As Pakistan’s imports begin rising again, some analysts take this as a sign of industrial revival, arguing the resulting deficits will ultimately translate into greater productive capacity.
This interpretation is both incomplete and misleading. It overlooks Pakistan’s underlying structural realities: a shrinking manufacturing base, weak export performance, declining investment, low domestic savings, and, most critically, an import basket increasingly dominated by non-industrial goods.
In economies with strong institutions, competitive manufacturing, and rising productivity, temporary external deficits are typically offset by export growth and industrial expansion. Pakistan, however, diverges from this model. It has run persistent current account (C/A) deficits while industrial capacity has eroded and the export-to-GDP ratio has fallen to one of the lowest in the region, undermining the notion that higher imports necessarily translate into higher exports.
In fact, non-industrial imports have exceeded industrial imports in most years, driven by demographic pressures and rising dependence on imported food while foreign exchange inflows remain constrained.
This imbalance requires a structural policy response, and that is the restoration of export competitiveness.
Structural shifts in import composition:
Over the past two decades, Pakistan’s imports have grown at a compound annual growth rate of 7.3 percent, rising from USD 13.5 billion to USD 59 billion, while exports increased just 4.7 percent annually. This widening gap has created two interconnected pressures: an export base unable to generate sufficient foreign exchange and a persistent struggle to finance a rising import bill.
The trend is concerning as non-industrial imports have grown at more than twice the pace of industrial imports, including machinery critical for manufacturing. In 2025, for example, Pakistan imported USD 13 billion worth of non-industrial items, including palm oil, tea, home appliances, mobile phones, and completely built-up (CBU) cars and motorcycles, compared to USD 9 billion in machinery for power generation, construction, agriculture, and essential textile machinery and inputs such as cotton (Figure 1a).
During this time, the shift has become more pronounced as the share of non-industrial imports has risen from 16 percent to 22 percent of total imports, while the industrial share has fallen from 20 percent to 15 percent (Figure 1b).

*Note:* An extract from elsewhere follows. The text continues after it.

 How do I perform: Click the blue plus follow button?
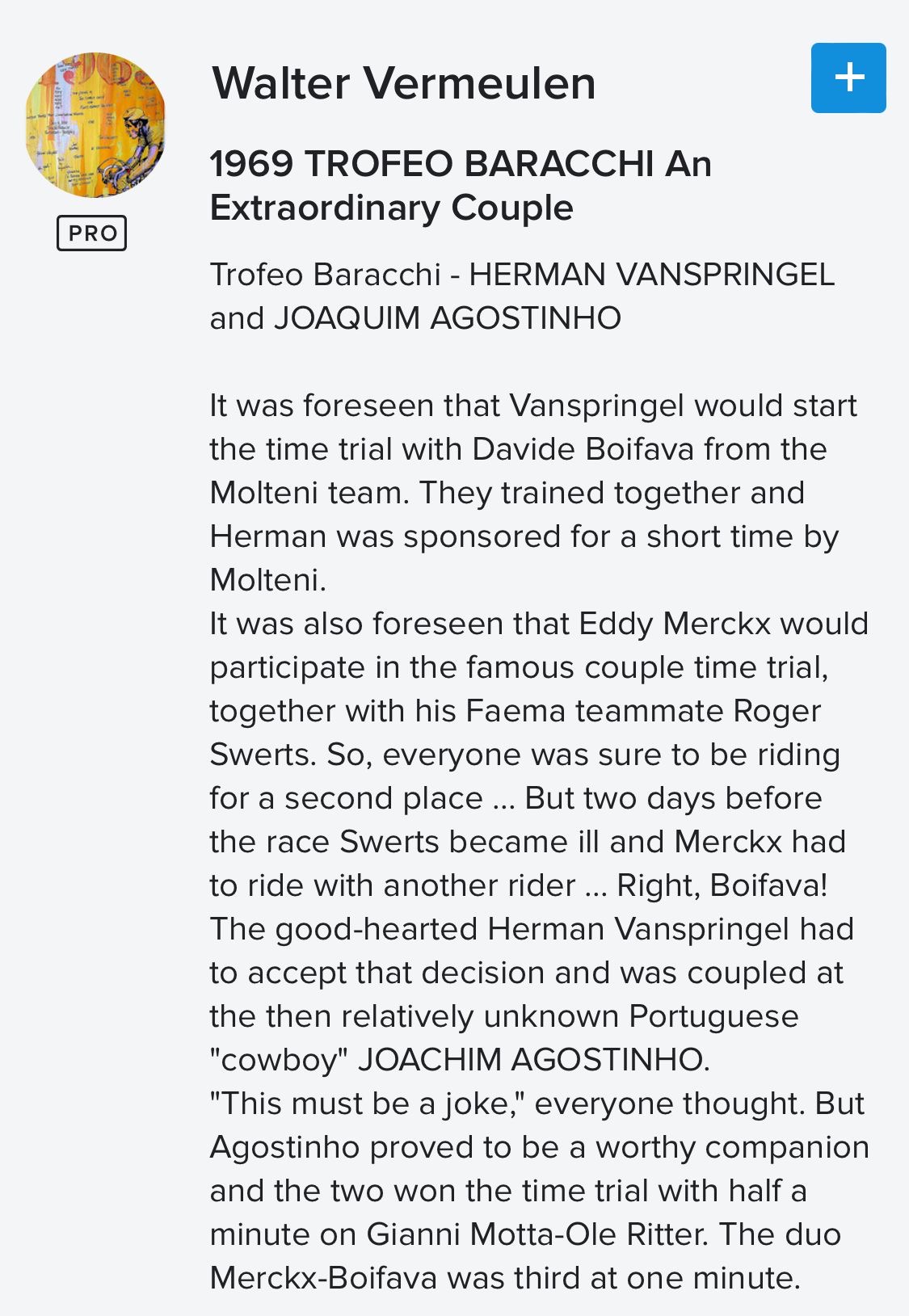[x=848, y=78]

This transition in Pakistan, where manufacturing machinery loses ground to non-industrial imports, reflects a broader pattern of deindustrialization and a consumption-led economic structure.
The consumption trap:
Proliferating imports are reinforced by Pakistan’s rapidly expanding population, which continues to drive demand for food, electronics, and construction materials. Major non-industrial imports exacerbate this trend as they lock Pakistan into a high import bill: palm oil, tea, and petroleum products are largely price inelastic, while imports of cars and mobile phones are characteristically income elastic and surge whenever household incomes rise, often fueled by remittances.
Data from July to October FY2026 shows that remittances have grown year on year for the past three fiscal years, with imports rising in parallel. Our earlier analysis of remittance inflows underscored a strong correlation between remittances, consumption and imports as a share of GDP in Pakistan, suggesting that non-industrial import demand will remain elevated and pressure on the current account will continue.
Pakistan’s dietary and consumption patterns further intensify this pressure. It is the world’s largest importer of tea, the highest per-capita consumer of sugar, and among the largest importers of edible oils. In FY2025, palm oil alone accounted for 6 percent of total imports, around USD 3.4 billion, while home appliances, mobile phones, and CBU cars and motorcycles contributed USD 5.2 billion, roughly 9 percent of the import bill.
Imported fertilizers, insecticides for domestic crop production, and other food-related items, excluding palm oil, such as spices, dry fruits, milk, and pulses, collectively made up 23 percent of total imports, or about USD 13.5 billion.
Structural vulnerabilities in Pakistan’s current account:
Extensive research shows that the sustainability of current account deficits depends on their underlying drivers. According to IMF economist Lazaros E. Molho, deficits tied to investment may be manageable, while those resulting from declining savings and rising consumption are not.
The export-to-GDP ratio is equally important. Countries running persistent deficits alongside falling export-to-GDP ratios inevitably face external instability (Wong, Khan and Nsouli, IMF, 2002). Vulnerabilities worsen when growth in non-tradables closely tracks widening trade deficits.
Pakistan underperforms across all these indicators. Its export-to-GDP ratio has fallen from a peak of 17.2 percent in 1993 to around 10 percent today. Many exporting firms, constrained by high costs of doing business, have diverted capital from tradables to non-tradables rather than expanding export-oriented production.
Pakistan’s investment and gross domestic savings as a share of GDP are the lowest among 32 regional and emerging economies, including India, Bangladesh, Vietnam, and Türkiye, according to the SBP (Figure 2).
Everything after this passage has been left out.